According to a Pentagon fact sheet released in March (pdf), since 2005, the United States has “invested approximately $200 million in Ukraine … supporting 46 Ukrainian laboratories, health facilities, and diagnostic sites.”
The Biological Threat Reduction Program has “improved Ukraine’s biological safety, security, and surveillance for both human and animal health,” according to the fact sheet.
However, Russia has, in recent months, accused the U.S.-funded laboratories in Ukraine of developing biological warfare weapons. Such allegations were being aired on Russian state-run media even before Moscow’s invasion of Ukraine on Feb. 24.
The Russian Ministry of Defense issued a March 6 statement on Telegram accusing Ukraine of having destroyed disease-causing pathogens being studied at a lab in Ukraine that the ministry said is funded by the U.S. Department of Defense.

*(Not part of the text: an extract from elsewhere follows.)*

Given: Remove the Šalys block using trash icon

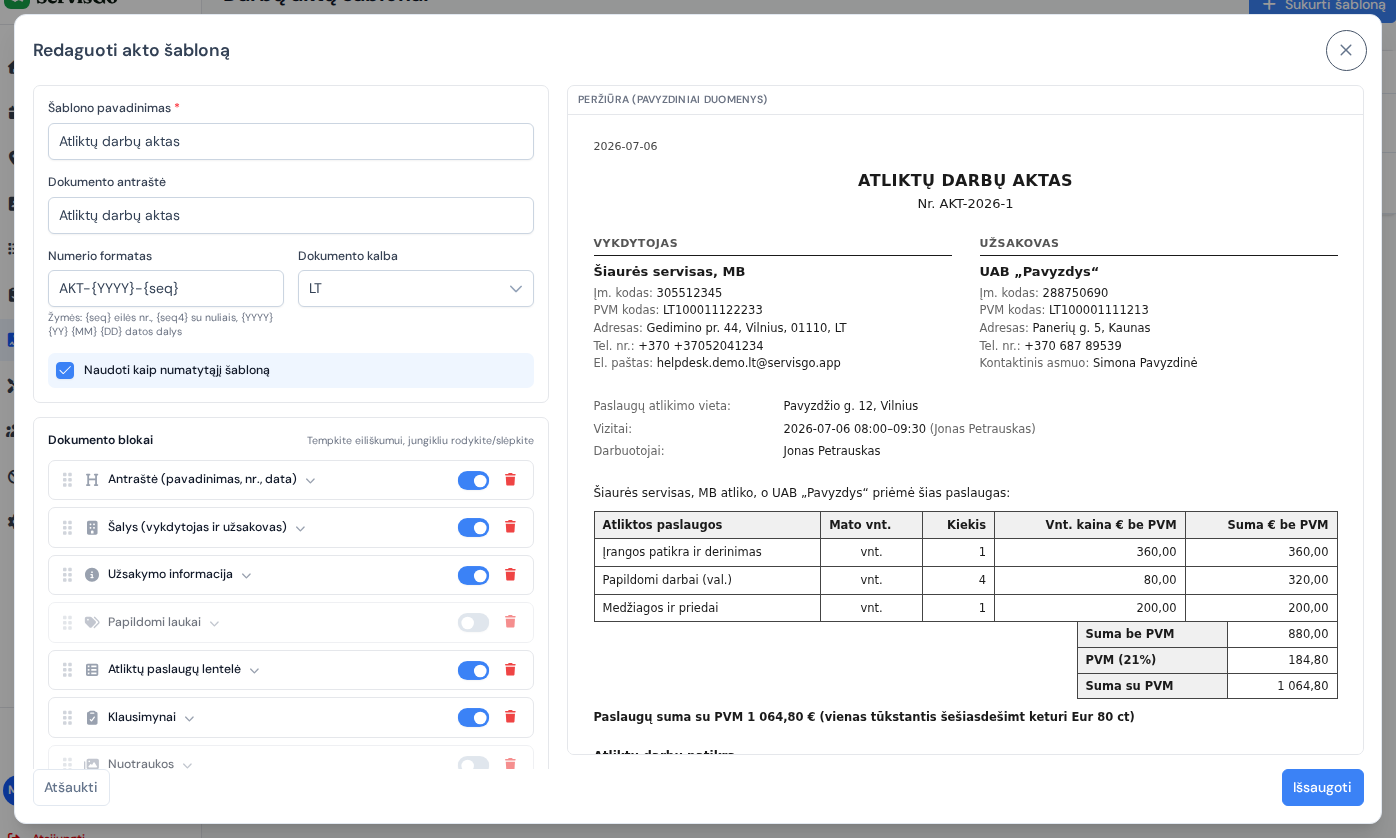Looking at the screenshot, I should pyautogui.click(x=510, y=527).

Russia’s allegations regarding the biological laboratories appeared to be repeated by the Chinese regime on March 7.
The World Health Organization stated in March that it advised the Ministry of Health in Ukraine to destroy “high-threat pathogens to prevent any potential spills.”
But analysts believe that the narrative being pushed by the Kremlin is part of its plan to create a false-flag operation in an attempt to justify using chemical weapons operations in Ukraine itself.
Rosenbaum told officials on April 1 that “the department remains very concerned about the ability to get accurate and transparent information out to the U.S. public, as well as certainly our allies and the rest of the world.”
“So one of the things that the department has been doing—and this is particularly related to the public health laboratories in Ukraine that is being tragically used by the Russians as a potential for a false flag operation—from the White House on down to the Defense Department, as well as Department of State, as well as all of the vehicles that we have to be able to communicate accurate information out about this and the work that has been underway,” she said.
Robert Pope, director of the DTRA’s Cooperative Threat Reduction Program, told the Bulletin of the Atomic Scientists in February that the labs might contain Soviet-era bioweapons and warned that the conflict in Ukraine could accidentally lead to the release of dangerous disease-causing pathogens.
“I think the Russians know enough about the kinds of pathogens that are stored in biological research laboratories that I don’t think they would deliberately target a laboratory,” Pope said. “But what I do have concerns about is that they would … be accidentally damaged during this Russian invasion.”
Rosenbaum made her comments shortly after White House press secretary Jen Psaki cautioned officials to be on the lookout “for Russia to possibly use chemical or biological weapons in Ukraine or to create a false flag operation using them.”
The White House’s concerns also have been repeated by NATO Secretary-General Jens Stoltenberg and the UK’s Ministry of Defense, which said last month that it had “seen no evidence to support” the accusations made by Russia.